From first line to last, output the records below exactly.

--- START ---

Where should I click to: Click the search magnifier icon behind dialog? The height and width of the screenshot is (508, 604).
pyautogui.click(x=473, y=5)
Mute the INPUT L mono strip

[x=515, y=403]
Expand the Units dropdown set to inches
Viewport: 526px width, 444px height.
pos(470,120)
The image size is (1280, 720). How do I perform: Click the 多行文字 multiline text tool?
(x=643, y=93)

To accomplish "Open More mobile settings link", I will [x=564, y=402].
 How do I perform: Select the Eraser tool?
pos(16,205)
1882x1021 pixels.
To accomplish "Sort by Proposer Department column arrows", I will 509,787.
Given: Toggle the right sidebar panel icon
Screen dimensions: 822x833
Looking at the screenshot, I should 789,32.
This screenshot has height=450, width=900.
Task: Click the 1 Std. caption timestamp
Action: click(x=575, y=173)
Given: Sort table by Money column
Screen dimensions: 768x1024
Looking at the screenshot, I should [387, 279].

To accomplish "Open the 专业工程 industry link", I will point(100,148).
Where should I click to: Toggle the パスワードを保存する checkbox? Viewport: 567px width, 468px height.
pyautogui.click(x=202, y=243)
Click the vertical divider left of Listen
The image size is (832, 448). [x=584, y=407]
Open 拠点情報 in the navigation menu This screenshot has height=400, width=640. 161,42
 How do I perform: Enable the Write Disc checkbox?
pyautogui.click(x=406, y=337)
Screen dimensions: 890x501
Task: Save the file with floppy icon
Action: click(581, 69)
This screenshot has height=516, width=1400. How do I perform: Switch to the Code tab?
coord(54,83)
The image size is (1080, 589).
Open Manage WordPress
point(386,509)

--- END ---

_Written solution_.
Where should I click to: Click the search magnifier icon behind dialog? The height and width of the screenshot is (508, 604).
pyautogui.click(x=473, y=5)
Mute the INPUT L mono strip

[x=515, y=403]
Expand the Units dropdown set to inches
Viewport: 526px width, 444px height.
pos(470,120)
The image size is (1280, 720). How do I perform: Click the 多行文字 multiline text tool?
(x=643, y=93)

To accomplish "Open More mobile settings link", I will [x=564, y=402].
 How do I perform: Select the Eraser tool?
pos(16,205)
1882x1021 pixels.
To accomplish "Sort by Proposer Department column arrows", I will 509,787.
Given: Toggle the right sidebar panel icon
Screen dimensions: 822x833
Looking at the screenshot, I should 789,32.
This screenshot has height=450, width=900.
Task: Click the 1 Std. caption timestamp
Action: click(x=575, y=173)
Given: Sort table by Money column
Screen dimensions: 768x1024
Looking at the screenshot, I should [387, 279].

To accomplish "Open the 专业工程 industry link", I will point(100,148).
Where should I click to: Toggle the パスワードを保存する checkbox? Viewport: 567px width, 468px height.
pyautogui.click(x=202, y=243)
Click the vertical divider left of Listen
The image size is (832, 448). [x=584, y=407]
Open 拠点情報 in the navigation menu This screenshot has height=400, width=640. 161,42
 How do I perform: Enable the Write Disc checkbox?
pyautogui.click(x=406, y=337)
Screen dimensions: 890x501
Task: Save the file with floppy icon
Action: click(581, 69)
This screenshot has height=516, width=1400. How do I perform: Switch to the Code tab?
coord(54,83)
The image size is (1080, 589).
Open Manage WordPress
point(386,509)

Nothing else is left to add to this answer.